Macroevolution of arboreality in salamanders

Abstract

Evolutionary theory predicts that selection in distinct microhabitats generates correlations between morphological and ecological traits, and may increase both phenotypic and taxonomic diversity. However, some microhabitats exert unique selective pressures that act as a restraining force on macroevolutionary patterns of diversification. In this study, we use phylogenetic comparative methods to investigate the evolutionary outcomes of inhabiting the arboreal microhabitat in salamanders. We find that arboreality has independently evolved at least five times in Caudata and has arisen primarily from terrestrial ancestors. However, the rate of transition from arboreality back to terrestriality is 24 times higher than the converse. This suggests that macroevolutionary trends in microhabitat use tend toward terrestriality over arboreality, which influences the extent to which use of the arboreal microhabitat proliferates. Morphologically, we find no evidence for an arboreal phenotype in overall body proportions or in foot shape, as variation in both traits overlaps broadly with species that utilize different microhabitats. However, both body shape and foot shape display reduced rates of phenotypic evolution in arboreal taxa, and evidence of morphological convergence among arboreal lineages is observed. Taken together, these patterns suggest that arboreality has played a unique role in the evolution of this family, providing neither an evolutionary opportunity, nor an evolutionary dead end.
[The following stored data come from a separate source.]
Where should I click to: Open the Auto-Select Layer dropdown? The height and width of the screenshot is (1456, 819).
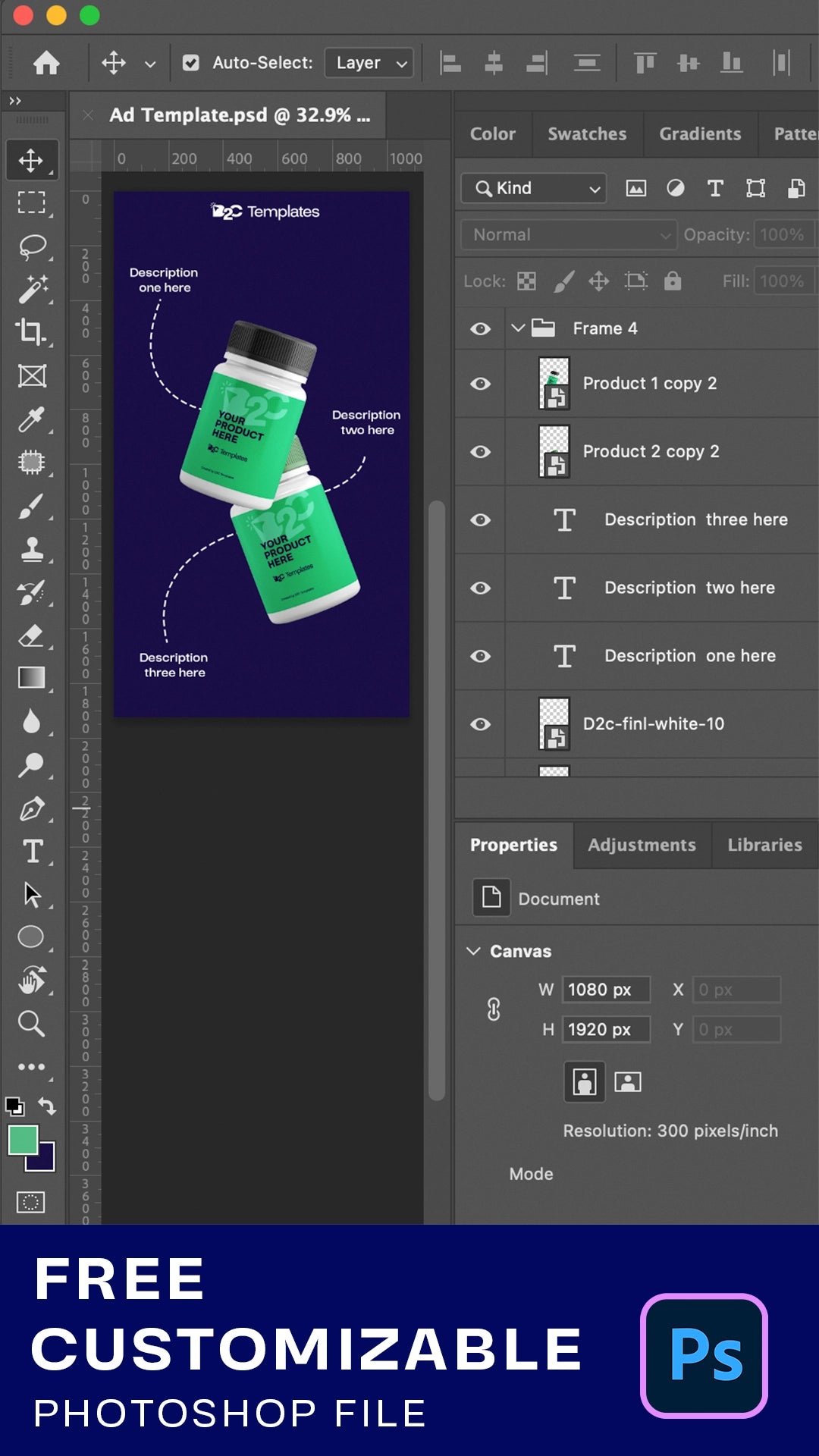point(369,63)
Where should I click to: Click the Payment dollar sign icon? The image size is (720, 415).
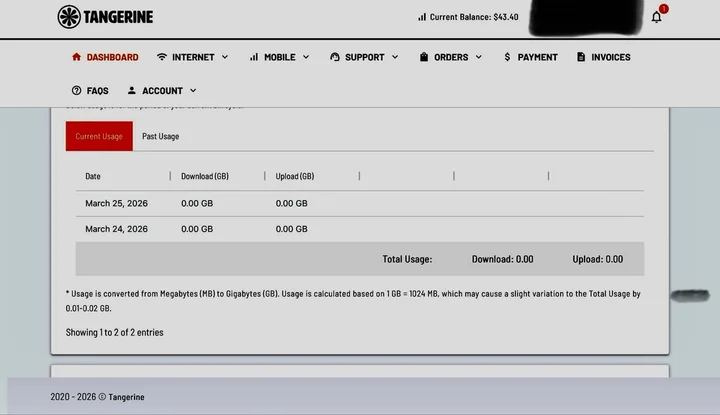coord(507,57)
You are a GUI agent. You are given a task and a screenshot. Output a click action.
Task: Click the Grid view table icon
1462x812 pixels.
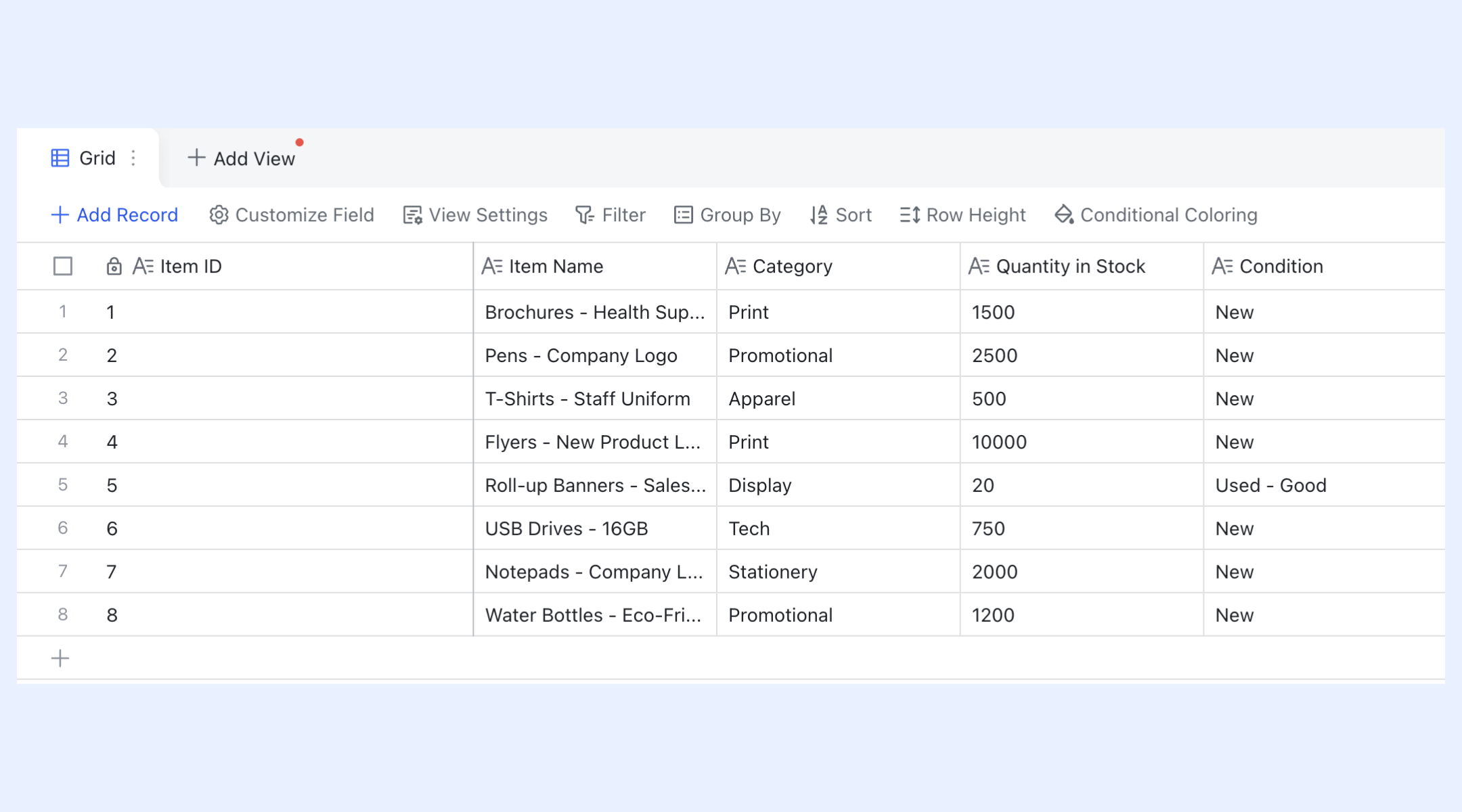tap(60, 158)
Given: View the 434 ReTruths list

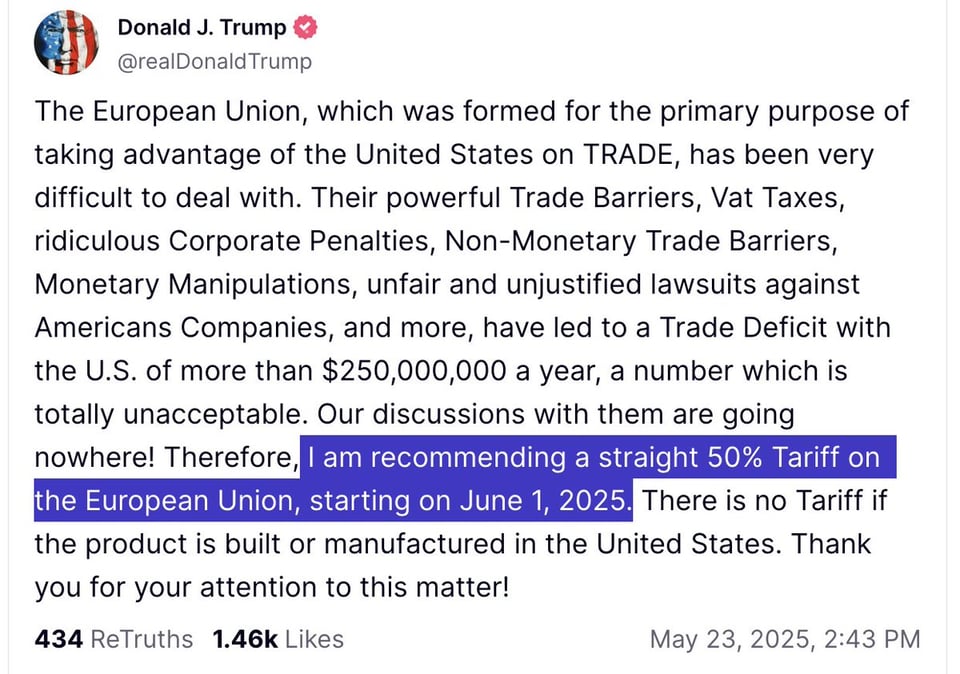Looking at the screenshot, I should [113, 638].
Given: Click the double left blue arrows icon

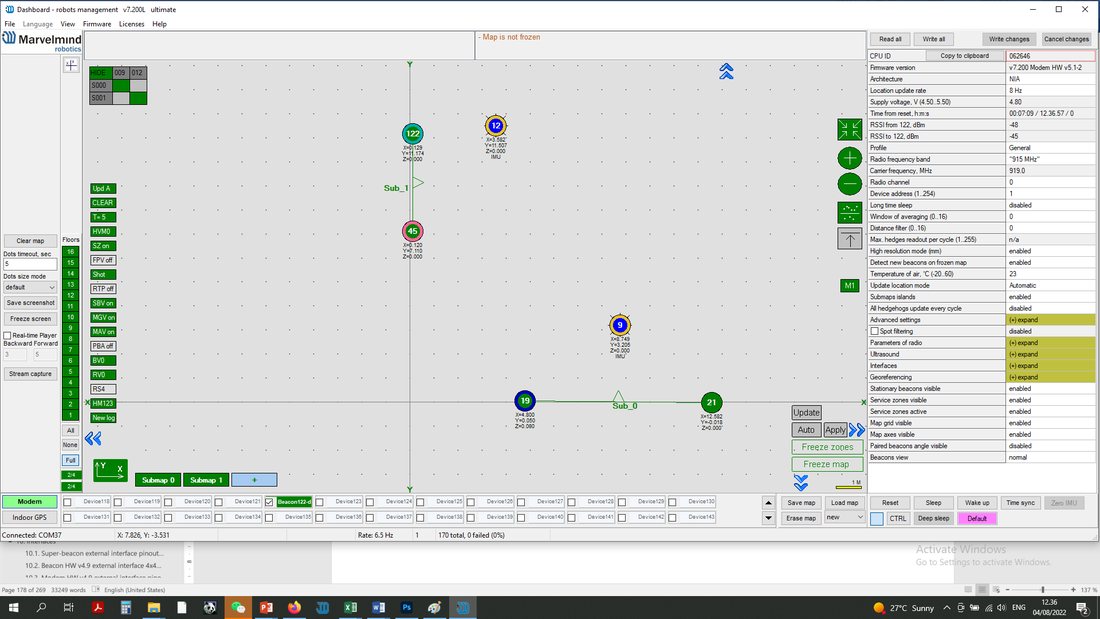Looking at the screenshot, I should (93, 439).
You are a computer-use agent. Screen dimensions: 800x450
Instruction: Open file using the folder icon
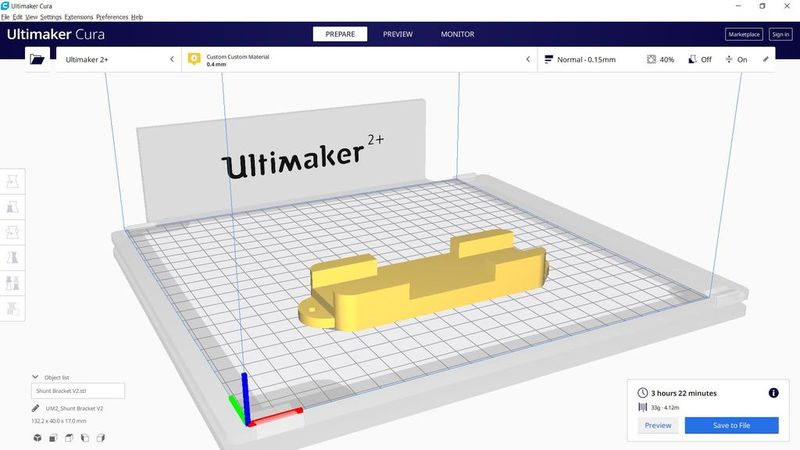[x=38, y=60]
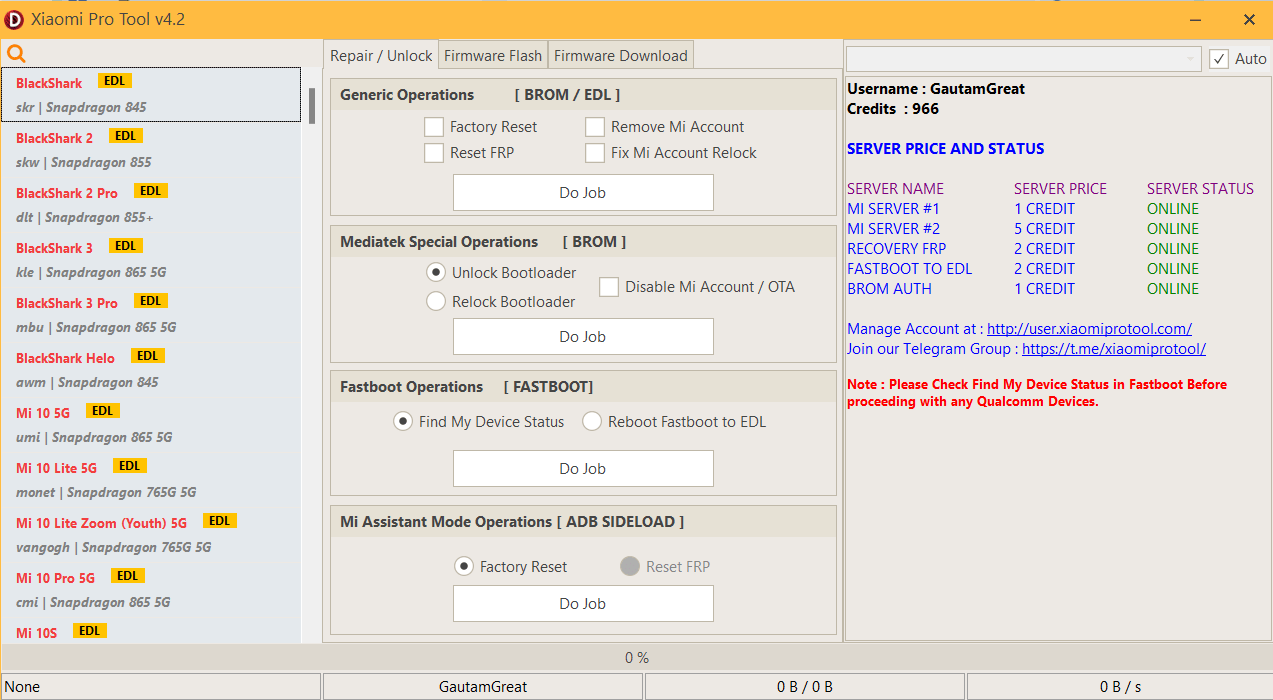This screenshot has height=700, width=1273.
Task: Click EDL badge beside Mi 10 Lite 5G
Action: point(130,466)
Keywords: amphibian; macroevolution; microhabitat; phylogenetic comparative methods.

Figure 1

Landmark placement for foot shape analysis. Eleven landmarks and ten semilandmarks captured foot shape for each specimen. Missing landmarks were estimated using interpolation

Figure 2

Time‐dated phylogeny for salamanders from Bonett and Blair (2017), pruned to the 495 species for which microhabitat data were available in this study. Tips are labeled using the 6‐M microhabitat classification scheme (see text), and branches are colored based on stochastic mapping node estimates. Red circles indicate likely transitions from terrestrial to arboreal microhabitats based on Bayesian stochastic mapping, and the root of Plethodontidae is marked with an asterisk. Red arrows assist in locating red circles

Figure 3

Heat map of Q‐matrix representing transition rates between microhabitat categories for Bayesian stochastic mapping. As is convention for Q‐matrices, rows represent the microhabitat type of origin, while columns represent the ending microhabitat type for each pairwise transition rate. Diagonals have been omitted. Each cell in the six‐by‐six Q‐matrix is divided into six subcells representing the six different classification schemes. The top three subcells represent the majority‐rule classification schemes (6‐M, 7‐M, and 6‐McM, left to right) and the bottom three cells represent the lenient classification schemes (6‐L, 7‐L, and 6‐McL, left to right). Microhabitat abbreviations are arboreal (A), cave (C), fossorial (F), saxicolous (S), semiaquatic (SA), terrestrial (T), and aquatic (W)

Figure 4

Number of transitions between microhabitat categories using the 6‐M microhabitat classification and Bayesian stochastic character mapping. Thickness of arrows is proportional to the number of transitions with a high of 63.2 (A to T) and a low of 0.763 (S to A). For exact numbers of transitions under all classification schemes, see Appendix S2

Figure 5

Phylomorphospace representing dispersion among species in their general body proportions and foot shape. Top panels show all species means colored by microhabitat classification (6‐M) for body shape and foot shape. The bottom panels represent the convex hulls defined by all species in a microhabitat type using 6‐M with notable overlap between the arboreal and other microhabitat type convex hulls. The first two axes of phylomorphospace describe 89.19% and 79.27% of the total variation for body and foot shape, respectively (PCA1_Body = 73.86%; PCA2_Body = 15.33%; PCA1_Foot = 52.23%; PCA2_Foot = 27.04%)